Kincaid, a Lexington, Kentucky, businessman, turned $1,500 into a $500 million empire over a 40-year period. When he died in 1975, Kincaid's holdings comprised over 175 organizations consisting of radio and television stations, banks, hotels, resorts, consumer finance companies, life insurance companies, and real estate assets.
Ahead of the Pack is the true story of Kincaid’s historic rise and the catastrophic fall of his organization after his death.
Kincaid began as a young man with an incredible need to be respected and appreciated. As he became more successful, Kincaid tended to intimidate and offend people through brisk remarks and by his talent for knowing more about others’ business affairs than they did.
Born in 1912, more than fifteen years before Warren Buffett, Kincaid understood that acquiring good businesses and holding them for the long term was the path to great riches. Kincaid also preceded Michael Milken in understanding that distressed debt and real estate could provide enormous returns. Finally, he saw the importance of the media in its early years and appreciated its ability to influence our perceptions and desires.
In the mid-1950s and 1960s, Garvis Kincaid suffered two heart attacks, prompting him to begin a long estate planning process.

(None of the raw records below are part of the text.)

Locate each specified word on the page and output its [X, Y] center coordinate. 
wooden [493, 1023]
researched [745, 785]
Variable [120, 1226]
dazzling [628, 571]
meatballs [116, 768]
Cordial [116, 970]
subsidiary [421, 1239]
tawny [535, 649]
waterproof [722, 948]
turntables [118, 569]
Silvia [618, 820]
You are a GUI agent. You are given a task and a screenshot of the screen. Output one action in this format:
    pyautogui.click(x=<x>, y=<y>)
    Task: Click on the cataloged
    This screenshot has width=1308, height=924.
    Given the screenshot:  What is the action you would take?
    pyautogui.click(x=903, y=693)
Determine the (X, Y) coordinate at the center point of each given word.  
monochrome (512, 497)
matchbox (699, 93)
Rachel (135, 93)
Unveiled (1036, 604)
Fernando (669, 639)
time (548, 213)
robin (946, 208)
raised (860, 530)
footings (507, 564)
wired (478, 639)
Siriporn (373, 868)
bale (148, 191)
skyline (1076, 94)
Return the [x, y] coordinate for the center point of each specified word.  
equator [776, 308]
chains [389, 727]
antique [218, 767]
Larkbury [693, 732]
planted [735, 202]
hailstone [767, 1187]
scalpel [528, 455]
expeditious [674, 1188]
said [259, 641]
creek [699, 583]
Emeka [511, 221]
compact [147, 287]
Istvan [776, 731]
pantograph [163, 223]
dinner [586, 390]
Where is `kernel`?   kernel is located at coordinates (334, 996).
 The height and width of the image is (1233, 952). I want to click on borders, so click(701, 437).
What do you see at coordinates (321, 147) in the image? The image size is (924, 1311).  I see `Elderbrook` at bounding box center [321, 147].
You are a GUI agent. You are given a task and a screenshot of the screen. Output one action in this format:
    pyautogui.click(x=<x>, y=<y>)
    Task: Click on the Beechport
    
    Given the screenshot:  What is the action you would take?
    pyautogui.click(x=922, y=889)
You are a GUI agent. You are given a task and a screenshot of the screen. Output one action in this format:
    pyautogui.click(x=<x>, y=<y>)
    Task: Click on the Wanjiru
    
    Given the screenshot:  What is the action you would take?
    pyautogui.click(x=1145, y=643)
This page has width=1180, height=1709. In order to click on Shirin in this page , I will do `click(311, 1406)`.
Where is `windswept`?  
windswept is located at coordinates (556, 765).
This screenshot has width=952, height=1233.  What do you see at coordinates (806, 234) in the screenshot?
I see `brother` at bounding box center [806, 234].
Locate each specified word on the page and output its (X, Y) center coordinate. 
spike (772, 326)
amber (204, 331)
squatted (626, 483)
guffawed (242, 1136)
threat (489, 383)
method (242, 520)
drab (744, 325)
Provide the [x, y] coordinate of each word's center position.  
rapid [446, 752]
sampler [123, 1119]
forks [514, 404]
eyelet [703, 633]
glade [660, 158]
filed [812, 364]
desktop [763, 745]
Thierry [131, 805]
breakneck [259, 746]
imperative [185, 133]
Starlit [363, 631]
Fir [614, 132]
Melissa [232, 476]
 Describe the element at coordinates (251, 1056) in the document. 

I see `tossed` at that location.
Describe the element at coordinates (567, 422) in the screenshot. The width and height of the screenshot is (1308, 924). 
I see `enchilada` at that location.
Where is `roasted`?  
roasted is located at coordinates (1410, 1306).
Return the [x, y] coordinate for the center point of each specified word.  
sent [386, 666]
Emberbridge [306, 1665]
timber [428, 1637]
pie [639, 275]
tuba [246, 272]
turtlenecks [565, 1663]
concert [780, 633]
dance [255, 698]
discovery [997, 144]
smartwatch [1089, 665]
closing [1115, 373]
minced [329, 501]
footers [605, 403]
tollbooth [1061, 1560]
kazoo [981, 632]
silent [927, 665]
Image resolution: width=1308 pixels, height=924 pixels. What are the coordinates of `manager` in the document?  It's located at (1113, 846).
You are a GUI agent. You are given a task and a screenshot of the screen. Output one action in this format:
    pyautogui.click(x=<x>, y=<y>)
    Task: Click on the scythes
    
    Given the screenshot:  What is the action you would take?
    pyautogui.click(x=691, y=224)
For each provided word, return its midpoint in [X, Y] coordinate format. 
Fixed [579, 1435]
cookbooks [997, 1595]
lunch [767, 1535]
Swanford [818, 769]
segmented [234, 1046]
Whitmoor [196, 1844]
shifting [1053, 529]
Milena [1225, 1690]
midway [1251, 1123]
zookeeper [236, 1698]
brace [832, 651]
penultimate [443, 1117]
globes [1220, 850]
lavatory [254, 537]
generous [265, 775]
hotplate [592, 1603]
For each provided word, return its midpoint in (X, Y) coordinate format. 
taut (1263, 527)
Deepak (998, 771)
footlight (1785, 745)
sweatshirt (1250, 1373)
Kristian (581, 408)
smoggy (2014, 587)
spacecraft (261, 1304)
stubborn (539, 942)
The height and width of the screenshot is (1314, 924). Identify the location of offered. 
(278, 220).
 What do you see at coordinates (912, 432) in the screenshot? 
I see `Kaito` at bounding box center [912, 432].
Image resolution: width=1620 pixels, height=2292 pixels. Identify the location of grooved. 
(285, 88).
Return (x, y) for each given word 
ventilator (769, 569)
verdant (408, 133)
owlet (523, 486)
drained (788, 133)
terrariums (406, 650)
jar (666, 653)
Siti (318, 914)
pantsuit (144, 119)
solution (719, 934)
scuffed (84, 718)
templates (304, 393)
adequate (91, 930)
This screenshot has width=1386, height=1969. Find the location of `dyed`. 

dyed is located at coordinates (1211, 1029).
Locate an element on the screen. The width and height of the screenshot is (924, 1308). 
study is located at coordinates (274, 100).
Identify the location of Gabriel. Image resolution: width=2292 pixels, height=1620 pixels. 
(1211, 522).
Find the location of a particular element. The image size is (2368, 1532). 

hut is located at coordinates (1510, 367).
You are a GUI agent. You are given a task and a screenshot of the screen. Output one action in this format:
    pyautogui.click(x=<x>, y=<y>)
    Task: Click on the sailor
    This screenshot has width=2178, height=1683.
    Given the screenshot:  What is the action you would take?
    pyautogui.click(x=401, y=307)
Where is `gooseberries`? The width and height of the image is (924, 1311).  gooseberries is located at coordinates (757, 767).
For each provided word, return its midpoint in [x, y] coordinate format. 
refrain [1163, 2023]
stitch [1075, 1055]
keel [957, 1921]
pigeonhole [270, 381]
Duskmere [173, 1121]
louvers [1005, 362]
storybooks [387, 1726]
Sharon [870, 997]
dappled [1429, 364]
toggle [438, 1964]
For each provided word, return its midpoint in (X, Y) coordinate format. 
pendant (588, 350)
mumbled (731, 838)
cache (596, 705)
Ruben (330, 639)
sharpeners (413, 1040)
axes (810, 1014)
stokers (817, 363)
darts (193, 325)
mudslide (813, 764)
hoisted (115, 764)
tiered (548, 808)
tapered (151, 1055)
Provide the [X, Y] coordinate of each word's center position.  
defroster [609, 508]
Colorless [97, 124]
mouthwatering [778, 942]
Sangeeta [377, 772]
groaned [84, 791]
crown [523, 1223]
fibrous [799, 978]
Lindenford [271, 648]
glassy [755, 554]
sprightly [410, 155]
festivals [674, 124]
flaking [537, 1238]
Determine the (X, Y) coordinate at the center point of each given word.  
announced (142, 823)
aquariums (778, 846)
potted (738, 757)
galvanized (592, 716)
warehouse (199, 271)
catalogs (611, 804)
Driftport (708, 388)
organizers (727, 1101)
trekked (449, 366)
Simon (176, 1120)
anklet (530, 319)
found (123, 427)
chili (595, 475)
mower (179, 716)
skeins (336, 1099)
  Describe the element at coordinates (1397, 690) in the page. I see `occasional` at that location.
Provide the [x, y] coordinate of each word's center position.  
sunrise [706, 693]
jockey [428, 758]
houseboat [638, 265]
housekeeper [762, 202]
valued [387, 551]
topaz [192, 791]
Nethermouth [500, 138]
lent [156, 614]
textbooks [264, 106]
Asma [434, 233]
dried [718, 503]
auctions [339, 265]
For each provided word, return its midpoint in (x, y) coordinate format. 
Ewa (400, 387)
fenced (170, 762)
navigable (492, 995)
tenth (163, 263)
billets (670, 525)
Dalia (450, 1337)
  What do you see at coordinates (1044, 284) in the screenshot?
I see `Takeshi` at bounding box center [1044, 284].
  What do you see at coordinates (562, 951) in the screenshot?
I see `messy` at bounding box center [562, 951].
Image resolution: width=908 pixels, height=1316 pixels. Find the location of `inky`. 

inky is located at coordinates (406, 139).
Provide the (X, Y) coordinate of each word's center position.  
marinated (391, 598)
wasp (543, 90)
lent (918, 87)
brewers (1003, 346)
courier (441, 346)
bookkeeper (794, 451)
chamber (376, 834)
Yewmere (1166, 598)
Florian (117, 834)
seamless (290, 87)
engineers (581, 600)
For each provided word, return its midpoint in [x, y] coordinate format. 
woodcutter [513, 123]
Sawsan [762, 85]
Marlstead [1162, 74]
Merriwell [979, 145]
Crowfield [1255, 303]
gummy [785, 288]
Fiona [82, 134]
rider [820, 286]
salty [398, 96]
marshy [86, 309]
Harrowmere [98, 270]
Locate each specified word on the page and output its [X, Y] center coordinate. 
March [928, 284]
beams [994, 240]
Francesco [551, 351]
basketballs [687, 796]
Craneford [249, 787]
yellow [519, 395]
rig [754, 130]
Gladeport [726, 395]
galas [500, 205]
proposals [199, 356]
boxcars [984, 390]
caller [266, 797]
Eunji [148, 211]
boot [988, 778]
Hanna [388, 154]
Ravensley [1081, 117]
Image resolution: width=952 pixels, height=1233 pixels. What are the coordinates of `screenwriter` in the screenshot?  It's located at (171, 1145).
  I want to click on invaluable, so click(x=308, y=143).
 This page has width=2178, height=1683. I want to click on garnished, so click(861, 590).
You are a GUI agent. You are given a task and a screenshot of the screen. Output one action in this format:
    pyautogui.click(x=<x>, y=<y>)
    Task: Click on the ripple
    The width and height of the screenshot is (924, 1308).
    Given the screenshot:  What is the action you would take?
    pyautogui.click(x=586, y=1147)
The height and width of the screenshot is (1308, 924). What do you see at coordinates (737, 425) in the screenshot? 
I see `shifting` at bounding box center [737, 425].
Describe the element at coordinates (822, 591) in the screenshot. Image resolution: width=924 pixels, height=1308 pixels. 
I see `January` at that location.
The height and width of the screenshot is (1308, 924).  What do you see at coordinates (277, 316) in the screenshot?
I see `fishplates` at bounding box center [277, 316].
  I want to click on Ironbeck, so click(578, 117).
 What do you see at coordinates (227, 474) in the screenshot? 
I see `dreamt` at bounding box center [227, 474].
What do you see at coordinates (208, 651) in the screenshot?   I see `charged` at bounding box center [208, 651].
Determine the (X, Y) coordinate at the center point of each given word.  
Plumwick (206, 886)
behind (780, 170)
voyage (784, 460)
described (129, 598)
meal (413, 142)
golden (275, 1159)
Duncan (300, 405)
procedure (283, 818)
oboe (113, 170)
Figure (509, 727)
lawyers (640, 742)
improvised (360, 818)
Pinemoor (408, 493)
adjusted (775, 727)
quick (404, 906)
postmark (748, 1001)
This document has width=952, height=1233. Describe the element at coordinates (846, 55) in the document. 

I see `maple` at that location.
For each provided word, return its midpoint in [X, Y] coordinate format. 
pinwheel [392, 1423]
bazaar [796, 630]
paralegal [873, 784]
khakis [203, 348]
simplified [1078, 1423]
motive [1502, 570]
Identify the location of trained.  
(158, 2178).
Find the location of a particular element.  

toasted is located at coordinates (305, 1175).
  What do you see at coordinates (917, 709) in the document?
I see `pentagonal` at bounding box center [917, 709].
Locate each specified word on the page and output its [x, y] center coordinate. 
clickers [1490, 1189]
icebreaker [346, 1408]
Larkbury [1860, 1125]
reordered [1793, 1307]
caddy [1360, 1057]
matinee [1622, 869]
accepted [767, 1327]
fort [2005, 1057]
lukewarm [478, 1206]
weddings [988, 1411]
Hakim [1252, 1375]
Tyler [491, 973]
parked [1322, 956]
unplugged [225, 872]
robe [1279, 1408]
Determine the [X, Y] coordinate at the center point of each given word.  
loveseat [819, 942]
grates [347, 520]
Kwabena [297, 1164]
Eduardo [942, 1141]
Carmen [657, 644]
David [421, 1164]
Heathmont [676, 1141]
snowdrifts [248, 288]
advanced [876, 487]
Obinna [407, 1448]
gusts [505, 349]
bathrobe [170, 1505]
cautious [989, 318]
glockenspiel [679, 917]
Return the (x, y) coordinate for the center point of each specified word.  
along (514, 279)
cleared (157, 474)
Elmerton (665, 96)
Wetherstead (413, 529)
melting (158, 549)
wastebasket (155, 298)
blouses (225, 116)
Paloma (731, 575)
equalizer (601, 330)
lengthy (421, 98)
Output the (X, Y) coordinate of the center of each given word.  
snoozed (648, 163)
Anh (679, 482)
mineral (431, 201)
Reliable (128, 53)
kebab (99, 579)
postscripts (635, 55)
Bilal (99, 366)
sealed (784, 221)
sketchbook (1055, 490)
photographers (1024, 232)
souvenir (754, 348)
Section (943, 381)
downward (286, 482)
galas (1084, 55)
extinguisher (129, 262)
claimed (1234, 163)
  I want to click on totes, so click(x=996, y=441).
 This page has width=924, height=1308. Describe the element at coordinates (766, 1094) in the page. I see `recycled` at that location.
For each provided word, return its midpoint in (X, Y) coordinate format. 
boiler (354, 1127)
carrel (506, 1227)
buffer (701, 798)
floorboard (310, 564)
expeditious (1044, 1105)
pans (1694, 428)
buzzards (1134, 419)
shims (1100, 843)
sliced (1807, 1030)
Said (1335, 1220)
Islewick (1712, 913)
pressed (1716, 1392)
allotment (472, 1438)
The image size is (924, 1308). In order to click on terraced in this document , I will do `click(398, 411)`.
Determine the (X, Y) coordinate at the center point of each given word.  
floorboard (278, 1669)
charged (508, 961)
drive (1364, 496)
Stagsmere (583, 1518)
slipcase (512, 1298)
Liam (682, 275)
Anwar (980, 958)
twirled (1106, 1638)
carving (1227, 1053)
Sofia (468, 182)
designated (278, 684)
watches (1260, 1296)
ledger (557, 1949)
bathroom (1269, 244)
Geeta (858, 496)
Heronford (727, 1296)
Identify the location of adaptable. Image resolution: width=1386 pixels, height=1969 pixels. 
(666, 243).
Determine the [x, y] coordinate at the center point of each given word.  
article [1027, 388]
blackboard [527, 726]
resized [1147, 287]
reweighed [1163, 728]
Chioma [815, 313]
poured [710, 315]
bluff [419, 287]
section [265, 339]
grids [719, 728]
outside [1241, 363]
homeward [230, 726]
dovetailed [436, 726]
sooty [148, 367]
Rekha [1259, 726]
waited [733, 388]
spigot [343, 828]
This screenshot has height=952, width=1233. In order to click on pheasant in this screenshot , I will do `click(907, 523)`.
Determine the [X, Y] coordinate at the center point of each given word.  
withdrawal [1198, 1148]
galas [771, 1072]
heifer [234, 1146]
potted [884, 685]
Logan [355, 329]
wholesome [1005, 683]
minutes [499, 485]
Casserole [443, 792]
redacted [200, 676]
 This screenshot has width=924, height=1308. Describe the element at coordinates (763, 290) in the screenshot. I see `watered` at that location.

He created an estate trust made of three separate accounts. His trust was administered by his own bank, Central Bank & Trust, and was overseen by a three-person advisory committee plus three alternates. He personally selected these six individuals to oversee his vast domain.
The people on the Committee were Kincaid’s trusted lieutenants; people he had worked with for many years. He believed they would work together to manage and further grow his empire just as he had. What he did not factor in was the role arrogance and greed would play in destroying his legacy twenty years after his death in November 1975, at age sixty-three.
The collapse of Kincaid's financial kingdom started in the early 1980s. Ahead of the Pack author Robert Mucci worked in the investment department of Kincaid-owned Kentucky Central Life Insurance Company from 1981 until 1995, witnessing the ruin and later researching it. The downfall of Kentucky Central Life and its impact on the rest of Kincaid’s empire cost his estate trust hundreds of millions of dollars. The impact on families, not just in Lexington, but around the country, including employees, agents, policyholders, and shareholders, is most certainly in the millions.